Histologic Changes in Placentas with Gross Umbilical Cord Abnormalities Correlate with Adverse Perinatal Outcome
P Tantbirojn, A Saleemuddin, K Sirois, CP Crum, TK Boyd, S Tworoger, MM Parast. Chulalongkorn University, Bangkok, Thailand; Brigham and Women's Hospital, Boston, MA; University of California San Diego, La Jolla, CA
Background: Gross umbilical cord abnormalities predisposing to fetal blood flow restriction have previously been associated with adverse perinatal outcomes; however, their common occurrence in uncomplicated births raises questions regarding their true clinical significance. Using previously established histologic parameters for stillbirth-associated compromise of umbilical blood flow, we set out to evaluate a wide range of gross cord abnormalities and their associated perinatal outcome.
Design: This was a retrospective case-control study, with 297 placentas with grossly abnormal cords and 383 gestational age-matched controls randomly selected from the pathology database. The gross cord abnormalities included excessively long cord, nuchal cord, true knot, and abnormal insertion. Placental slides from each case were reviewed by two pathologists, blinded to the clinical and gross findings. The presence of stasis-associated changes in the placental fetal vasculature, including 1) vascular ectasia, 2) thrombosis, and 3) fetal thrombotic vasculopathy (defined by avascular villi or villi with stromal karyorrhexis), was documented. Results were tabulated along with perinatal outcome data from patients' charts.
Results: Of the cases with single cord abnormalities, nuchal cords and long cords showed 1.5-5 fold higher rates of all stasis-induced histologic changes in the placenta; they also showed 3-8 fold higher rates of adverse perinatal outcome, including stillbirth and growth restriction (IUGR). Cases with multiple cord abnormalities showed 1.5-3 fold higher rates of stasis-induced ectasia and thrombosis, as well as 2-fold increased rate of IUGR. Compared to abnormal cord cases without thrombosis, the odds ratio for adverse outcome in abnormal cord cases with thrombosis was 2.90 (1.36-6.17, 95% confidence interval).

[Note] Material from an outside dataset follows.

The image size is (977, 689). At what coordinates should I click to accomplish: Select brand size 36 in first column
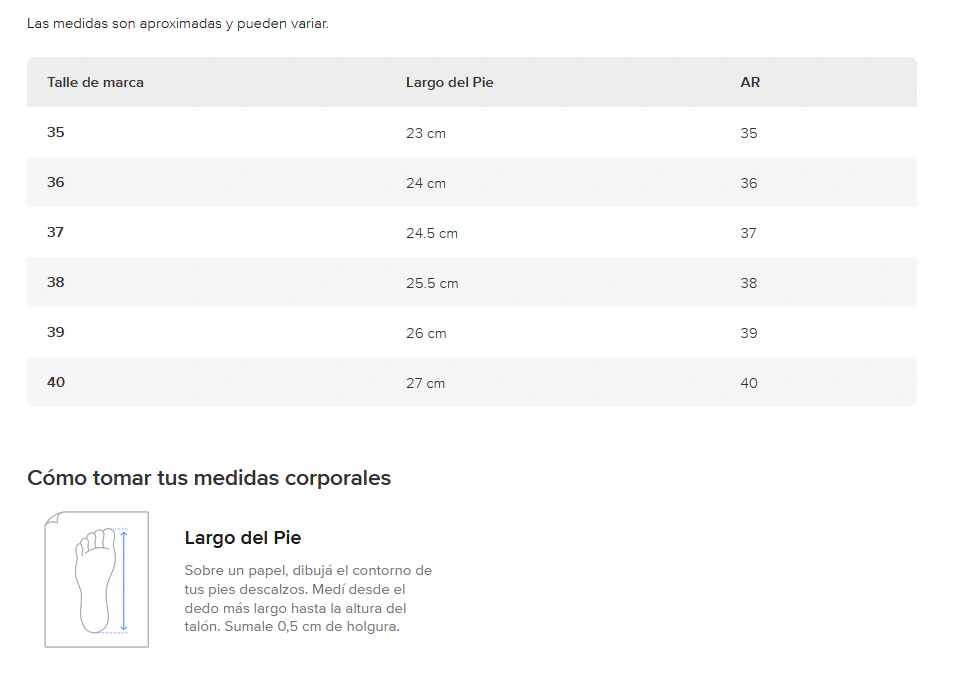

Conclusions: We conclude that stasis-induced changes in the placental fetal vasculature pinpoint the subgroup of gross cord abnormalities associated with adverse perinatal outcome. This study further demonstrates the importance of placental histologic examination, particularly in the setting of poor clinical outcome. Based on this study, we recommend proper sampling of chorionic plate vessels and placental parenchyma in order to identify these histologic changes in the placenta.